Primary Survey: Specific Considerations in Pregnant Patients[edit | edit source]
Specific considerations in the pregnant patient include:
- Resuscitation involves both mother and baby
- Resuscitation of the mother is the priority
- Intubation may be more difficult and risk of aspiration of gastric contents is higher
- Hypotension in the pregnant woman is a late sign in hypovolaemia
- Monitoring of the foetus is important
- Early involvement of the obstetrician is essential
Anatomical and Physiological Changes[edit | edit source]

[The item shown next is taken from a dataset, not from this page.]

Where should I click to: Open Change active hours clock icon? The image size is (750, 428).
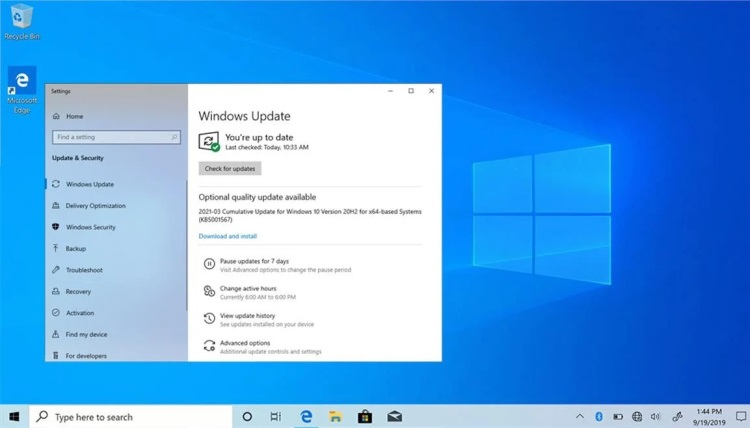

Anatomical and physiological changes occur in pregnancy. These are extremely important in the assessment of the pregnant trauma patient.
Anatomical Changes[edit | edit source]
The size of the uterus gradually increases and becomes more vulnerable to damage both by blunt and penetrating injury.
The position of the fundus:
- At 12 weeks of gestation the fundus is at the symphysis pubis
- At 20 weeks it is at the umbilicus
- At 36 weeks it is at the xiphoid
Physiological Changes[edit | edit source]
- Increased respiratory rate and oxygen utilisation
- Increased heart rate
- 30% increased cardiac output
- Blood pressure is usually 15 mmHg lower
- Aortocaval compression in the third trimester can cause the “supine hypotension syndrome”
Assessment and Management: Specific Considerations in Pregnant Patients[edit | edit source]
Specific considerations during assessment and management in traumatically injured pregnant patients, include:
- Resuscitation with displacement of the uterus to the left to avoid aortocaval compression
- This can be by pushing the uterus over to the left or by rotation of the whole body, to avoid worsening spinal trauma
- Vaginal examination (speculum) for vaginal bleeding and cervical dilatation
- Involvement of obstetric staff, if available
Blunt trauma may lead to:
- Premature labour
- Partial or complete rupture of the uterus
- Partial or complete placental separation (up to 48 hours after trauma)
- Severe blood loss with pelvic fracture
Intercostal drains may be placed 1 or 2 interspaces higher than in non-pregnant patients.
Anti D may be necessary if the mother is Rhesus negative.